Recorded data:
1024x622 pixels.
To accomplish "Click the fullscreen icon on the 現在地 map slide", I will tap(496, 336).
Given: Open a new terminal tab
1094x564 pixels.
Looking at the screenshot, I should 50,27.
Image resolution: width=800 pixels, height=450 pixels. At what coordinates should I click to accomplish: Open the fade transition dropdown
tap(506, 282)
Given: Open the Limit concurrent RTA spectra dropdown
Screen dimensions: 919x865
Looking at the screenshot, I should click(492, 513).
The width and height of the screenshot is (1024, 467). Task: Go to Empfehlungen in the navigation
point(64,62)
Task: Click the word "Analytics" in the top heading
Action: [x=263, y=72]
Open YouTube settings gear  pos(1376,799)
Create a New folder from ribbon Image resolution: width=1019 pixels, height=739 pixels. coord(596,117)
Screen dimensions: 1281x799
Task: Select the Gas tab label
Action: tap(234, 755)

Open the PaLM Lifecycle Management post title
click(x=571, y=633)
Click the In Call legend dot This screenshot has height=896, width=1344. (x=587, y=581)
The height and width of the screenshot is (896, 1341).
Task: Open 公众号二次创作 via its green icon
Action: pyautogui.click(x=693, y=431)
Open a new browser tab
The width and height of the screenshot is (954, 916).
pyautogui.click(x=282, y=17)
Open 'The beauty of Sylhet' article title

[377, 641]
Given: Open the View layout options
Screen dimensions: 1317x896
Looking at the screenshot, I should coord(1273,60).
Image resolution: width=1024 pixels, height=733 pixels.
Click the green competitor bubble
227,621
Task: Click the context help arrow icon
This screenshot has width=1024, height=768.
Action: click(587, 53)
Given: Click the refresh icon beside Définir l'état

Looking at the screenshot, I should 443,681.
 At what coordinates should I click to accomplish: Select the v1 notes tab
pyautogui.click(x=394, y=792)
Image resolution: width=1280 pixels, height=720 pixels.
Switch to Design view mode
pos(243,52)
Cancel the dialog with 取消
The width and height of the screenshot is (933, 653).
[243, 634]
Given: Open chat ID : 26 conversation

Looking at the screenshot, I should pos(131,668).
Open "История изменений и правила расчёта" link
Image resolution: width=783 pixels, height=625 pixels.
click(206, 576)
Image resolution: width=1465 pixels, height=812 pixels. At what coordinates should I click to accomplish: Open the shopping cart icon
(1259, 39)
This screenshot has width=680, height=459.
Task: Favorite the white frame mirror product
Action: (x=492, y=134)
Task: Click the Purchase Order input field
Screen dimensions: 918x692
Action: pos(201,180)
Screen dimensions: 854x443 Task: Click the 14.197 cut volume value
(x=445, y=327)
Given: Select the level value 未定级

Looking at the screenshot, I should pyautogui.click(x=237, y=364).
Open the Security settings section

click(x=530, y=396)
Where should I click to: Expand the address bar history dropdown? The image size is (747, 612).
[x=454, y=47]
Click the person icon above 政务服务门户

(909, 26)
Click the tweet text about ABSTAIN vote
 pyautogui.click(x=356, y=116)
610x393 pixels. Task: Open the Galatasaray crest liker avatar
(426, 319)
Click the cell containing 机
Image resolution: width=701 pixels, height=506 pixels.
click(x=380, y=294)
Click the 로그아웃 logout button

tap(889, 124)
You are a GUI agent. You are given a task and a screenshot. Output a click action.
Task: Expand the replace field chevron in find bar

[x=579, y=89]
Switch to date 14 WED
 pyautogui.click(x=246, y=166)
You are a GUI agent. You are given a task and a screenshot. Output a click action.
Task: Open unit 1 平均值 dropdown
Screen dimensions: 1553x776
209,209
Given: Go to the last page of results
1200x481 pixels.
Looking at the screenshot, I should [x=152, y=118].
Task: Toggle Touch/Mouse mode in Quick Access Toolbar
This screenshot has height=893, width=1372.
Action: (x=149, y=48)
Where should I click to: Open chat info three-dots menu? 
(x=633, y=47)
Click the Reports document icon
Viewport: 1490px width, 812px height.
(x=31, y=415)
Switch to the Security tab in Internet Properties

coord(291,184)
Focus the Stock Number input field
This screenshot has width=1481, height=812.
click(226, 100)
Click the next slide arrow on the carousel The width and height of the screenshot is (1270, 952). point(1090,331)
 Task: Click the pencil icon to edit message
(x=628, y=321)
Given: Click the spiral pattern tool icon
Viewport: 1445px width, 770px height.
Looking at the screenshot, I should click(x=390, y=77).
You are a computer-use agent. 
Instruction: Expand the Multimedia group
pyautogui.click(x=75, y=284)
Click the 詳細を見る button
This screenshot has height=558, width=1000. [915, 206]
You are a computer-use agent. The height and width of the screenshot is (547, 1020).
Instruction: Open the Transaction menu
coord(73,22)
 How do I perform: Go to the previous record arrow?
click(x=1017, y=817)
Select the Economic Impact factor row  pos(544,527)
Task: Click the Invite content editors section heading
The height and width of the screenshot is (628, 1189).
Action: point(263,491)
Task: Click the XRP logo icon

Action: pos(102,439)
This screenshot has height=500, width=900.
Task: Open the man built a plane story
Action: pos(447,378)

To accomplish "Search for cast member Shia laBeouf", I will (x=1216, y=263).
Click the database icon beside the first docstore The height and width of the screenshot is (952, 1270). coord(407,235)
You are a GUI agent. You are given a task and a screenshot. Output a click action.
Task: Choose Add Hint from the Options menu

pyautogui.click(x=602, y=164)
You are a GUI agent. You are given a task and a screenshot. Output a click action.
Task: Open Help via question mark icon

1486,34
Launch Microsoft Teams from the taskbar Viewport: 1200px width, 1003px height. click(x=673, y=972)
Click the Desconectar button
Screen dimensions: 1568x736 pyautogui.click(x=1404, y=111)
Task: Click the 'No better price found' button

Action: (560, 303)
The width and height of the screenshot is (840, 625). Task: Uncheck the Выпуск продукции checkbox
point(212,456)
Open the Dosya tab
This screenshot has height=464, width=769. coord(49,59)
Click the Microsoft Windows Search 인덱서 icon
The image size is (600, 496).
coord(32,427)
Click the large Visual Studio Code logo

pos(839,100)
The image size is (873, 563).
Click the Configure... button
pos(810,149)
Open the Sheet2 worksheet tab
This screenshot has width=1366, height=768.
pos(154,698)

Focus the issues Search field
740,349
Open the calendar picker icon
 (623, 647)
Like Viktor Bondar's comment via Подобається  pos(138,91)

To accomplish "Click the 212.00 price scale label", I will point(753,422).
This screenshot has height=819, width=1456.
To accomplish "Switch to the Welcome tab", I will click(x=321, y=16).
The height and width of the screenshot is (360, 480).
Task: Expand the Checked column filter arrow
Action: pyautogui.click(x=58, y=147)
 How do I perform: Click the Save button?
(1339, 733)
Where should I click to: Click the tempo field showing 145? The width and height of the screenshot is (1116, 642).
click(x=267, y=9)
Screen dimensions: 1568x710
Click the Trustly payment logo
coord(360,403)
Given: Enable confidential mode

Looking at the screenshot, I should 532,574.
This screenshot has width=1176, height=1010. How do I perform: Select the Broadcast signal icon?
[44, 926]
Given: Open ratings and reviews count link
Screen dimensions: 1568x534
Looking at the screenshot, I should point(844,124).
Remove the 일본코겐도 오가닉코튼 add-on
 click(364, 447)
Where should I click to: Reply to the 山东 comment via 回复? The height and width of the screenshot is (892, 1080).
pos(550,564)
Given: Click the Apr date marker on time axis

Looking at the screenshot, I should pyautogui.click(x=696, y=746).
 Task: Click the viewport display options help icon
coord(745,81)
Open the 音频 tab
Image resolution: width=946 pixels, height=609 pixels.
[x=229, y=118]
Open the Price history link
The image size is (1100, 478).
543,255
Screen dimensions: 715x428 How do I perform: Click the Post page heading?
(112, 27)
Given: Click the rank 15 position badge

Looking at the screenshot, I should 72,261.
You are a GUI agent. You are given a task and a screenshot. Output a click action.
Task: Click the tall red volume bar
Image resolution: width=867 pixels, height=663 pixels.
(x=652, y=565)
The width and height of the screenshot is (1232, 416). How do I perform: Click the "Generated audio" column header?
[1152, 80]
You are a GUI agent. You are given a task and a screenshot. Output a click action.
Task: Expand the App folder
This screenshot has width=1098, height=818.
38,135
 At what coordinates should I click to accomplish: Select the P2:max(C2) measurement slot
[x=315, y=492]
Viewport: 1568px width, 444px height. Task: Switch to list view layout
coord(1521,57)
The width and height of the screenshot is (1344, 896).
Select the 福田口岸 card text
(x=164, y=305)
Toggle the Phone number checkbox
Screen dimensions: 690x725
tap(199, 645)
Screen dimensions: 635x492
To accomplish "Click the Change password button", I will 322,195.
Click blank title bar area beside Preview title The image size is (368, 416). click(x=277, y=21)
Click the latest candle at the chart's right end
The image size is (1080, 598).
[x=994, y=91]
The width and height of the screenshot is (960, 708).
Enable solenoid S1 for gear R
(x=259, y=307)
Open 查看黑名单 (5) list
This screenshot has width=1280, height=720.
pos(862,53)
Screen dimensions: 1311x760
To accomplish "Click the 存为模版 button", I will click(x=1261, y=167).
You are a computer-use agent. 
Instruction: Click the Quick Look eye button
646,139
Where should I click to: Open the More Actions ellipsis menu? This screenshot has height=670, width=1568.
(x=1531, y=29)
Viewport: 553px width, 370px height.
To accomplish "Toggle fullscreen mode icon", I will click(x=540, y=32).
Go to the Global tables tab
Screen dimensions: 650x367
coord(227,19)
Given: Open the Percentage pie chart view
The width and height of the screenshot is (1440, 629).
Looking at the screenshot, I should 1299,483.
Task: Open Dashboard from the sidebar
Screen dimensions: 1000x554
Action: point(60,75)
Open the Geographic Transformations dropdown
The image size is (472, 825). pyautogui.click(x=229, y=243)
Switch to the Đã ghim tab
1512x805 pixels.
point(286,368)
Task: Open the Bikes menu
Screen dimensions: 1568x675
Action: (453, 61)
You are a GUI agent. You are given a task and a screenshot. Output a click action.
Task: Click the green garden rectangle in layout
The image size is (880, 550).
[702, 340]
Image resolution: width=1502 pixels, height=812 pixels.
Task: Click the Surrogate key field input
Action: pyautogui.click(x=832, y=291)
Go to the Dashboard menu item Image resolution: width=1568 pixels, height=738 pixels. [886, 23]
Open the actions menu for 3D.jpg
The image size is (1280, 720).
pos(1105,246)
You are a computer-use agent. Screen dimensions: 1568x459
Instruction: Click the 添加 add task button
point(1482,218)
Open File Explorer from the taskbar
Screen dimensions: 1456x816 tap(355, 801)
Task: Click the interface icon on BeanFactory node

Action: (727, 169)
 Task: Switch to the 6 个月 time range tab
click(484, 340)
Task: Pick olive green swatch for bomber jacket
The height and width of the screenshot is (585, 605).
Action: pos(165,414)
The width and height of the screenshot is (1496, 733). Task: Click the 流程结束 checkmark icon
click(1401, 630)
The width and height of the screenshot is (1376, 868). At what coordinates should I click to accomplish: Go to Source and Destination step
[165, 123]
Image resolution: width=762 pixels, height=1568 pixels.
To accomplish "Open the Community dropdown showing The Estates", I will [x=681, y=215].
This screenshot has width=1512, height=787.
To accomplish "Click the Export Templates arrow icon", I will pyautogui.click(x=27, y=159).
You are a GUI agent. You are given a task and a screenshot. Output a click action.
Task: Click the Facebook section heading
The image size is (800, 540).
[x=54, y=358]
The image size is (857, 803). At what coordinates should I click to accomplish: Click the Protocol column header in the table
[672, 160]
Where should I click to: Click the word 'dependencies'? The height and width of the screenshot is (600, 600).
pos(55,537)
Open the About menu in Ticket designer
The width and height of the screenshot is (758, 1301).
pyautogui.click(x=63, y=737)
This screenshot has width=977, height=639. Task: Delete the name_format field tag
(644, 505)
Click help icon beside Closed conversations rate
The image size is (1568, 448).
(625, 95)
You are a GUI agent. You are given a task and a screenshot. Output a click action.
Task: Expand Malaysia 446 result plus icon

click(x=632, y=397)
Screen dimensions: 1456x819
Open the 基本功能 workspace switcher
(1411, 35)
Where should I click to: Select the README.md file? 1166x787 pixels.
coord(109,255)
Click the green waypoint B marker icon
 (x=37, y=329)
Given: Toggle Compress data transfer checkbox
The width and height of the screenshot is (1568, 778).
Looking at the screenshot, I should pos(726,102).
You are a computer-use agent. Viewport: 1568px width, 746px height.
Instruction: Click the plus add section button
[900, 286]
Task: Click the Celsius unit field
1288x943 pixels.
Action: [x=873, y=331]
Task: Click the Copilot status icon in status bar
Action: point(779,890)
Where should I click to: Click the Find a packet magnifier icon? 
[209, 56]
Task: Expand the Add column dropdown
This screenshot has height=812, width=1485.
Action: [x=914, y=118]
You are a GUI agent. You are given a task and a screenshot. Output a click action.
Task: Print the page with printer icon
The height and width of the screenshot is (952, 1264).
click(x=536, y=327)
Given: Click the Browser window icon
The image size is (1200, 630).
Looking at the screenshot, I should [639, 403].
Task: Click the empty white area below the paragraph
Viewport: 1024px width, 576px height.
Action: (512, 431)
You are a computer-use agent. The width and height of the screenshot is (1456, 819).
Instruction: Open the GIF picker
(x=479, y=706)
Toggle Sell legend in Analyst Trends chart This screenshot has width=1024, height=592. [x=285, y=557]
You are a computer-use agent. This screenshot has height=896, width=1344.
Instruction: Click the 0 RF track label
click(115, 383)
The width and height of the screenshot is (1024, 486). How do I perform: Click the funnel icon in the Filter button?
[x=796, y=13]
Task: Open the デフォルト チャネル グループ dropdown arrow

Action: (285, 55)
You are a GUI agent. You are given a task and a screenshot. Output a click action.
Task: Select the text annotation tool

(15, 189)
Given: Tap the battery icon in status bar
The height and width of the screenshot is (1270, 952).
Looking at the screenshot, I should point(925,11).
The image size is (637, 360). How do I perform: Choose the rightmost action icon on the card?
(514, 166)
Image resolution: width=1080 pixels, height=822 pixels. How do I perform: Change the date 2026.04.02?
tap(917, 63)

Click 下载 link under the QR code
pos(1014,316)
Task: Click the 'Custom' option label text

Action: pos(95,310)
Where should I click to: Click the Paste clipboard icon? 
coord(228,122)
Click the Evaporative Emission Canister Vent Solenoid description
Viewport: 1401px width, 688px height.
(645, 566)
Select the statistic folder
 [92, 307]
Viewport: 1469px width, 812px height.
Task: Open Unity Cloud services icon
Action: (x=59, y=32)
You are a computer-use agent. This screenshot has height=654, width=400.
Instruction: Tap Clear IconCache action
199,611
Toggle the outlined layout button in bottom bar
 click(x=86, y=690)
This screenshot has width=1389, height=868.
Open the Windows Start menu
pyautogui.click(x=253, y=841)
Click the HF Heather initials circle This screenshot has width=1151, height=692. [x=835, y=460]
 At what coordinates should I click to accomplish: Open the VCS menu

### Stated problem:
Please write out the rows above word for word, beginning with the very first line and continuing through the line containing "Looking at the screenshot, I should click(492, 513).", including both of those lines.

### Result:
1024x622 pixels.
To accomplish "Click the fullscreen icon on the 現在地 map slide", I will tap(496, 336).
Given: Open a new terminal tab
1094x564 pixels.
Looking at the screenshot, I should 50,27.
Image resolution: width=800 pixels, height=450 pixels. At what coordinates should I click to accomplish: Open the fade transition dropdown
tap(506, 282)
Given: Open the Limit concurrent RTA spectra dropdown
Screen dimensions: 919x865
Looking at the screenshot, I should click(492, 513).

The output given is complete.